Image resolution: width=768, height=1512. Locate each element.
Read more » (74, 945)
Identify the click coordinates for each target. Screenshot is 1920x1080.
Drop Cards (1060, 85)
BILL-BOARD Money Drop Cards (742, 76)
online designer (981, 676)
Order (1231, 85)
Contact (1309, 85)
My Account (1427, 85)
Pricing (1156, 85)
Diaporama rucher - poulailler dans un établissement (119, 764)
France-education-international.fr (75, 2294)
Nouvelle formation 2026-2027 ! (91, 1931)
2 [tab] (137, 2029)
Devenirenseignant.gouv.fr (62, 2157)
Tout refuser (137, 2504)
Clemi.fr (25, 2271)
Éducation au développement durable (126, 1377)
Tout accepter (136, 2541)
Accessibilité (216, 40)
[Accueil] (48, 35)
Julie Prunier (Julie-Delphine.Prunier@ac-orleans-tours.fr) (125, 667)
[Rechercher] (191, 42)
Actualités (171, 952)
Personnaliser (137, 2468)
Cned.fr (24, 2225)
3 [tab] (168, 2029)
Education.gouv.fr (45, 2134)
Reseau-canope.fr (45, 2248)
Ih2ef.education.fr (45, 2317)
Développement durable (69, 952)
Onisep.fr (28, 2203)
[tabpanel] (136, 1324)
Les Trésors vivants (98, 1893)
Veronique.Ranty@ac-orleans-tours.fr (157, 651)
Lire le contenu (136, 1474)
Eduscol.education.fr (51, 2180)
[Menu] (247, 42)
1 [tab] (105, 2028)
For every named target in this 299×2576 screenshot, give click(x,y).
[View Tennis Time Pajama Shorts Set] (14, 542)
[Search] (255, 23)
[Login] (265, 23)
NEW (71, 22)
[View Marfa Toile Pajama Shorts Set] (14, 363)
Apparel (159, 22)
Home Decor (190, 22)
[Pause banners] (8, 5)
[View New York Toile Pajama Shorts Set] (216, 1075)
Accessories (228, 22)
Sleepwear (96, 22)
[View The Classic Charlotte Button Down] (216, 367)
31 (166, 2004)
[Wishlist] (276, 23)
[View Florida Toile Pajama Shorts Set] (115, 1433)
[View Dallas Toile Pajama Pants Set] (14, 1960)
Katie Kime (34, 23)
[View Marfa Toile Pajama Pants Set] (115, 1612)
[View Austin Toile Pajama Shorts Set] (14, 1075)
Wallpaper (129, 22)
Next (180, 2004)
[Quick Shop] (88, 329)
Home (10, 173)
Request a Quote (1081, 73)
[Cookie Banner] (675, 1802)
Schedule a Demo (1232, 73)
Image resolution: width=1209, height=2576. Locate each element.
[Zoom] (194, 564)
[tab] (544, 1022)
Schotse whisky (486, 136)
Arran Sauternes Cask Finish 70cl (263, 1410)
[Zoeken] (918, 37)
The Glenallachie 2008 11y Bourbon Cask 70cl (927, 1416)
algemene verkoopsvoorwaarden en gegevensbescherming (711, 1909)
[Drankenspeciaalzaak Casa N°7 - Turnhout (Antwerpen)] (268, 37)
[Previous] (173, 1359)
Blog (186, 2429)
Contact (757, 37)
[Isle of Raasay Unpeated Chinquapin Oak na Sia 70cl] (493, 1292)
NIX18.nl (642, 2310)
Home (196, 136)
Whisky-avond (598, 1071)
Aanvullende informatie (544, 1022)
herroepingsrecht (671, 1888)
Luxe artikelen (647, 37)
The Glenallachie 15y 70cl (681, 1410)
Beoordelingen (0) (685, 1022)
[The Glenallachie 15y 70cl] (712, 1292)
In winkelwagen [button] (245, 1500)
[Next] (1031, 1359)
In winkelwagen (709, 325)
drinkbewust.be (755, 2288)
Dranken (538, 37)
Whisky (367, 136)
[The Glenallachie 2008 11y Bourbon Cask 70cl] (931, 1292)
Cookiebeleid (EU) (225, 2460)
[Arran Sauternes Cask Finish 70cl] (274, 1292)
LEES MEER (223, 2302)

### TASK INSTRUCTIONS
Respond with only the number of lines in the records that include the word "Sauternes".

### TASK RESPONSE
2